The analysis reported above pooled together fixations at each VOT step irrespective of whether a participant’s eventual click-choice was biased toward “p” or “b” at that step. Per the suggestion of one reviewer, we also conducted an additional analysis (following McMurray et al., 2002), taking into account participants’ decision bias at different VOT steps. This amounted to dividing the data into two sets: trials in which the target was predominately (≥50%) interpreted as “b” (steps 1-3), and trials in which the target was predominately interpreted as “p” (steps 4–7). For each of the two subsets, we excluded data from any trial on which the participant clicked on the ‘competitor’ picture (i.e., the one representing the opposite side of the category boundary: a “p” picture for steps 1–3 or a “b” picture for steps 4–7). Because in the analysis presented in Figure 4, we saw that pragmatic effects only interacted with VOT in a late time window, we restrict our analysis here to the same late time window: 900–1200 ms. Logistic regression models were fitted, predicting fixations to the target object (“b” for steps 1–3 and “p” for steps 4–7) by VOT, pragmatic condition, and their interaction. This analysis revealed that the effect of pragmatics in the CP condition (i.e., CP:VOT interaction) is significant (p < .001) for both steps 1–3 and 4–7. We also found a more limited effect of CB (i.e., CB:VOT interaction, p < .01) for steps 4–7 (“p” target) only. VOT itself also remains a significant predictor for both steps 1–3 and 4–7 on this analysis as well (p < .001).

Overall, separating ‘b-clicked’ from ‘p-clicked’ trials revealed an effect largely consistent with our initial analysis. We observed an effect of pragmatics in the late 900-1200 ms time window, but this effect is still largely asymmetric, and more evident in the CP than in the CB pragmatic condition. Similarly to the initial analysis, the effects of pragmatics mainly manifested as more looks to the “p” objects in CP as compared to NC at the ambiguous but yet ‘p-biasing’ VOT steps 4 (p < .001) and 5 (p < .001). Also similar to the initial analysis, there were more looks to the “b” objects (i.e., fewer looks to the “p” object) in the CP condition as compared to the NC condition at VOT step 1 (p < .05), 2 (p < .001), and 3 (p < .001). Although the new analysis revealed an overall effect of CB:VOT interaction for steps 4–7, we would caution against over-interpreting this in the absence of any follow-up studies. As revealed by Figure 6, there is not a clear consistent influence of CB across different VOT steps. We therefore will not discuss the effect of CB further.

Figure 6

Online results: Proportion of looks to the target objects (“b” at steps 1–3 and “p” at steps 4–7) as a function of VOT step in the 900–1200 ms time window. Different colors represent the three pragmatic conditions (CB, CP, NC) at each VOT step. Error bars show 95% confidence interval.

####

> Task brief:
Copy the stretch of the passage from "Online results: Proportion" through "95% confidence interval.", renaming "pragmatic conditions" to "context conditions". The lines that follow have no connection to the passage.

(Records from a dataset)

####

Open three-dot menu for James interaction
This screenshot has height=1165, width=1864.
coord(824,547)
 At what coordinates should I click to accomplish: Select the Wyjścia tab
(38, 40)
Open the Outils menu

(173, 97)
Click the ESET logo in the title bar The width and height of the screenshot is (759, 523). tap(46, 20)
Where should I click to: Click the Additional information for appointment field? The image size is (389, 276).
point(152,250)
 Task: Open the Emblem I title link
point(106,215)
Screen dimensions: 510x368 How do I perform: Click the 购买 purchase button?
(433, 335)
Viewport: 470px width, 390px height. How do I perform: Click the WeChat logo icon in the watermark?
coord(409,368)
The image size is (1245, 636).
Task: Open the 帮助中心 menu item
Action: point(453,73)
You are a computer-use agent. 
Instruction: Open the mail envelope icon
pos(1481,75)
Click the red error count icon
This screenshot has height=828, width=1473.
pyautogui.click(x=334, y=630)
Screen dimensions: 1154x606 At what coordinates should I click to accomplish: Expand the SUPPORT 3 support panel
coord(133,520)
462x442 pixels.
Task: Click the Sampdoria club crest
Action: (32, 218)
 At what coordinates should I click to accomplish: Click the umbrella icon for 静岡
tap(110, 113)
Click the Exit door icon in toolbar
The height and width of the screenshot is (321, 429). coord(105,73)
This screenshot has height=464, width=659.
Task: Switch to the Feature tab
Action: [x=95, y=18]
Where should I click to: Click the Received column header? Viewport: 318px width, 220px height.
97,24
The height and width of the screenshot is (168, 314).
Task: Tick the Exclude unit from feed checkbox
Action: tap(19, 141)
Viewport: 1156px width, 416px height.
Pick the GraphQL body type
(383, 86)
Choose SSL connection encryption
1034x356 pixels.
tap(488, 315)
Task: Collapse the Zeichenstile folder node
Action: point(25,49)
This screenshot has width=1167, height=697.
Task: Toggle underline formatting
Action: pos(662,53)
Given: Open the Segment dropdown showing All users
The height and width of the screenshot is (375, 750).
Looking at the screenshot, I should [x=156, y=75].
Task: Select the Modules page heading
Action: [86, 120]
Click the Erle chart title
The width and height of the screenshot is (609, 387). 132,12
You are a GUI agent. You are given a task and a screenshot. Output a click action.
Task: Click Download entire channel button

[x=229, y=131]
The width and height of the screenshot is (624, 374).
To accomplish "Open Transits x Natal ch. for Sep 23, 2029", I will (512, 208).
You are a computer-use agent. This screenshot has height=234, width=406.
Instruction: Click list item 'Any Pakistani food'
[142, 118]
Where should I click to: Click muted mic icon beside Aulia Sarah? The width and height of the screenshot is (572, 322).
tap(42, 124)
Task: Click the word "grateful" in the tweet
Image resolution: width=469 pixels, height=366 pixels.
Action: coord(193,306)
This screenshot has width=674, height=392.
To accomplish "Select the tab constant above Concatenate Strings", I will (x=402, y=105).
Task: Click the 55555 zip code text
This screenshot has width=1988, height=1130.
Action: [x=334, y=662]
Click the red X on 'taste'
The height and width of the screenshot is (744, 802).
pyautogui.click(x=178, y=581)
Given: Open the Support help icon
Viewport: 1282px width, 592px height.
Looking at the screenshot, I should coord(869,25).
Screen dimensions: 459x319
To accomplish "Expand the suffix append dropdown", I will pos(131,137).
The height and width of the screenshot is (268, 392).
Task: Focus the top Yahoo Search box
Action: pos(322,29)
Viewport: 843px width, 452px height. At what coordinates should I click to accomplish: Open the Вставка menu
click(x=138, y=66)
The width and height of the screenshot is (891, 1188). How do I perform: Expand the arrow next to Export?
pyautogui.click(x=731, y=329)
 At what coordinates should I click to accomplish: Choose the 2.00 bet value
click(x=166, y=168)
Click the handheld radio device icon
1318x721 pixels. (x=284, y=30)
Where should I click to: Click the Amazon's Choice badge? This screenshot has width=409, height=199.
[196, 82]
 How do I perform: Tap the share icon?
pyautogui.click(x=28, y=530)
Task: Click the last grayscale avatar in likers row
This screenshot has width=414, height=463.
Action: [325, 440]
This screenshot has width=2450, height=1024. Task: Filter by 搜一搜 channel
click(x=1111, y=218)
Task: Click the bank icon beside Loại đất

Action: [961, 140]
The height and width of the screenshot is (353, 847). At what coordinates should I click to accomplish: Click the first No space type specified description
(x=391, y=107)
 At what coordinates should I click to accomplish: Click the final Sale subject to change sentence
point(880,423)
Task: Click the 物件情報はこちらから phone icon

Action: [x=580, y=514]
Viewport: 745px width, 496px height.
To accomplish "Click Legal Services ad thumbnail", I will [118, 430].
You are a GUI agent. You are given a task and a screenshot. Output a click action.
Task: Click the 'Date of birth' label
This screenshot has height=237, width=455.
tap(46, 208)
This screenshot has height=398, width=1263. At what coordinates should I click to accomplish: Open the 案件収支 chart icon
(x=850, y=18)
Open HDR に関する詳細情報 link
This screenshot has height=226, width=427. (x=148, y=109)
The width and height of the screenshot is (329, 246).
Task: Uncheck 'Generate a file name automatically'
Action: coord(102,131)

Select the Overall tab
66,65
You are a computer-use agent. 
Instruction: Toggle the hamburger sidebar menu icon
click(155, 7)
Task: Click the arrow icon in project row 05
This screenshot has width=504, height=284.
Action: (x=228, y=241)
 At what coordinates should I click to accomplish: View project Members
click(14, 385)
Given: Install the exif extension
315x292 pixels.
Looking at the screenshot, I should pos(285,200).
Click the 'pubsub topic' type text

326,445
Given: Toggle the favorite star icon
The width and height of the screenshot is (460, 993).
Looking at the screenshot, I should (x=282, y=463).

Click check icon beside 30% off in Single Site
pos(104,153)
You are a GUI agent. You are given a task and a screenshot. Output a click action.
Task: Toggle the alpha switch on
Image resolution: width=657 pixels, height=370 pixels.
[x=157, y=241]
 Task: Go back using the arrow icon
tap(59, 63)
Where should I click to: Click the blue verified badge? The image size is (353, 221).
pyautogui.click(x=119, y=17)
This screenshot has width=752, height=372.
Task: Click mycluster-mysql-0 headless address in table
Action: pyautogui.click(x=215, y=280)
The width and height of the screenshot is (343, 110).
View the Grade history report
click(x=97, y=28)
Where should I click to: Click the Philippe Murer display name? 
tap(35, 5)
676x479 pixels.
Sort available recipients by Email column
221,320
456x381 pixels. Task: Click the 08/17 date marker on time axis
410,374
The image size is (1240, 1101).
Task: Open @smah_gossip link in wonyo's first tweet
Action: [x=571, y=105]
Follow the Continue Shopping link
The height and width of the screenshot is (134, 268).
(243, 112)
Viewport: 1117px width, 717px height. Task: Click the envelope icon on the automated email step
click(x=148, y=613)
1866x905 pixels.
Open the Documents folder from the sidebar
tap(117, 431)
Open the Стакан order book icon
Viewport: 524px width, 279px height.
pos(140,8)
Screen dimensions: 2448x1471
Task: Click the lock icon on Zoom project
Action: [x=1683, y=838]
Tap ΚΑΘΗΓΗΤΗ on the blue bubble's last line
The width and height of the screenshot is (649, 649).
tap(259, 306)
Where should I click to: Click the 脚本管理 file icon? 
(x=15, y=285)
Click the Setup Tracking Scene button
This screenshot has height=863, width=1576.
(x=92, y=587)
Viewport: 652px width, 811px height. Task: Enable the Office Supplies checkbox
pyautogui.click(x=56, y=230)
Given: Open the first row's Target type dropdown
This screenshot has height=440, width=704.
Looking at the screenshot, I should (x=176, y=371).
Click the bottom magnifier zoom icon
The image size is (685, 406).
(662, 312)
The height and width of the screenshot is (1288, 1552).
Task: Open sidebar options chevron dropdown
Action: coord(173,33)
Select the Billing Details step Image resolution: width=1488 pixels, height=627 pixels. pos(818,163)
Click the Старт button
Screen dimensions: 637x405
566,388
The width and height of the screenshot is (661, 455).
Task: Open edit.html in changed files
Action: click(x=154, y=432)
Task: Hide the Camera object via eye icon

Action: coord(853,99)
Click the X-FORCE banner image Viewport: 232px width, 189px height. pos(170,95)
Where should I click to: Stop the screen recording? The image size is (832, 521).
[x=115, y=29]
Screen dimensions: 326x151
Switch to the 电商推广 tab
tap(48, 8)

####

> Written solution:
Online results: Proportion of looks to the target objects (“b” at steps 1–3 and “p” at steps 4–7) as a function of VOT step in the 900–1200 ms time window. Different colors represent the three context conditions (CB, CP, NC) at each VOT step. Error bars show 95% confidence interval.